You could take a SYS-3-SSD-32 from SoYouStart/OVH for $38.93…


…and add a cPanel premier license with 100 accounts for $59.99 per month.

Let’s say you split this server equally with 100 accounts, about 4GB SSD per account (most shared hosts over sell where they might average 4GB per account, but sell 10GB, etc), a little bit over 256mb of ram per account, and a burstable CPU.

You sell those 100 accounts for $2 per month.

That’s a return of $100 per month with $2 per month for a shared hosting package being on the low, low, low end, too.

It seems like complaints from hosts really sparked the biggest outrage, but if you break it down like that?

cPanel isn’t unaffordable, providers are just more concerned about pinny pinching, rather than delivering the best experience.

But, hey, maybe I’m just being the devils advocate…

Personally, though, at this point?

I’m sticking with cPanel, and I’m probably not even giving you a chance if you don’t offer it.

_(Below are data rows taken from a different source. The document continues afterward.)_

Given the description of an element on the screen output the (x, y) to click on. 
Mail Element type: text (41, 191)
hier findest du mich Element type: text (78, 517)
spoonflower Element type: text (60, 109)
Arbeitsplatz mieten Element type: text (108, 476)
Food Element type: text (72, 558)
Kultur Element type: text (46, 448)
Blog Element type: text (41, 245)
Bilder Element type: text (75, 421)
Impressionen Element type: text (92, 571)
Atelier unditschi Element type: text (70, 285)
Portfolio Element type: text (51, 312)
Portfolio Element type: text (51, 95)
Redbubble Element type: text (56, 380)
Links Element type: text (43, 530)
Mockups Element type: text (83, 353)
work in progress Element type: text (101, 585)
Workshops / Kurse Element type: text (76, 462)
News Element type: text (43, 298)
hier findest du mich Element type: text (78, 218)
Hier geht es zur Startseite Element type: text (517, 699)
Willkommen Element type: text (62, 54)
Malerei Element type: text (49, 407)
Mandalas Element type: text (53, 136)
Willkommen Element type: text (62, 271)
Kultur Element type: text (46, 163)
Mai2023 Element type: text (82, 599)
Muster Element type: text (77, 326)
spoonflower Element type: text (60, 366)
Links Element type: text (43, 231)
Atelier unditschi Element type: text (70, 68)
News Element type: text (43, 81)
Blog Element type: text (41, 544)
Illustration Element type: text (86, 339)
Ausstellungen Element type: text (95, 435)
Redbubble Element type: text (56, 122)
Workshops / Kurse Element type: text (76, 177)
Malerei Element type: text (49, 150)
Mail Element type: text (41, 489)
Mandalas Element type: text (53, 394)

I definitely view cPanel as the more premium product, and I think DirectAdmin’s true value was being the sysadmins cheap control panel.

It wasn’t designed to be sexiest, easiest, or best, but it got the job done for an affordable price.

All of the pricing changes just cancels out the value for me.

Anyways, what’s your opinion on it?

Love DirectAdmin? Hate it?

How do you feel about the pricing changes and the future of both companies?